**EXERCISE DETAILS:**
Restate word for word the line containing "Tick the 去除站外链接 checkbox" and each line that follows it, through the last line below, and nothing else.

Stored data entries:
++++++
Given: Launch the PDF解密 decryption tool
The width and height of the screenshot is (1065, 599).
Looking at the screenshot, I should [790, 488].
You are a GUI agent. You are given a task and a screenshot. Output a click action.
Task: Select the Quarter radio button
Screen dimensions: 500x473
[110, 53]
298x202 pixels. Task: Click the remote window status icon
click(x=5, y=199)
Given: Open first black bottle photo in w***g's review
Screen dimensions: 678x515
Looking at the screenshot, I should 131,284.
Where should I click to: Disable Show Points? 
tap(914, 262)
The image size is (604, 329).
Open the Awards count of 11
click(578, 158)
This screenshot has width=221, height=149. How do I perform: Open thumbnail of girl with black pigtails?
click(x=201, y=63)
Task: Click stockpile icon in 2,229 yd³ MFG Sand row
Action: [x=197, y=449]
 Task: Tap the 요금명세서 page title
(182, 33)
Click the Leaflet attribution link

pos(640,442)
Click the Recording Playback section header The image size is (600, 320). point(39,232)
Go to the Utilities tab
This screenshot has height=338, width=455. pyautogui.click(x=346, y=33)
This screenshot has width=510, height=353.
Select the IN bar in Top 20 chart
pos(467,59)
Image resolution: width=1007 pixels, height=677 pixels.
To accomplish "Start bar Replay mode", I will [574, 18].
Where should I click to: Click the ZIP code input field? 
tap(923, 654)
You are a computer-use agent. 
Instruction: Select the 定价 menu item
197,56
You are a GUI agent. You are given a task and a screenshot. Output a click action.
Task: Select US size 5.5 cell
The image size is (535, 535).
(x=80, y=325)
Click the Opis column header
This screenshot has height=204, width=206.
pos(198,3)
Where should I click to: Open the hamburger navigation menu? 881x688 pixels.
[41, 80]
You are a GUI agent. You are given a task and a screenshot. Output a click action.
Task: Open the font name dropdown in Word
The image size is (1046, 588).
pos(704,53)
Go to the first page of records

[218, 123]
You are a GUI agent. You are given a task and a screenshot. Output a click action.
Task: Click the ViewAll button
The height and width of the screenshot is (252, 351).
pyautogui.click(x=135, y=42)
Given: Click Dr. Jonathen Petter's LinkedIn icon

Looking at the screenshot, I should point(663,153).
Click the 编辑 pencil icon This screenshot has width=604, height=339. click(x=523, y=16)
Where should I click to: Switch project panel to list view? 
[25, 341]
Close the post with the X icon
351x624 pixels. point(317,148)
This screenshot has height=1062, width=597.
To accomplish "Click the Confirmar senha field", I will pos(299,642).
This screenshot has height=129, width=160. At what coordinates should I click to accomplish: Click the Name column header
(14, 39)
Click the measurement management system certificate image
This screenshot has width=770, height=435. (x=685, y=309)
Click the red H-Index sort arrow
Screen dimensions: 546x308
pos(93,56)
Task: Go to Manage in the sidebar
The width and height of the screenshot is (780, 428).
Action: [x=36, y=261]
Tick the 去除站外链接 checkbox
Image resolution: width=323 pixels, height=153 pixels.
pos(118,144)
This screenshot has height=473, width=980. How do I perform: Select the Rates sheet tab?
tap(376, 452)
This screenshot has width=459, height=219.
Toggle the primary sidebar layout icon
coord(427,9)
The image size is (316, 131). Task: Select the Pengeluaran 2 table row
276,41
++++++
**TASK RESULT:**
Tick the 去除站外链接 checkbox
Image resolution: width=323 pixels, height=153 pixels.
pos(118,144)
This screenshot has height=473, width=980. How do I perform: Select the Rates sheet tab?
tap(376, 452)
This screenshot has width=459, height=219.
Toggle the primary sidebar layout icon
coord(427,9)
The image size is (316, 131). Task: Select the Pengeluaran 2 table row
276,41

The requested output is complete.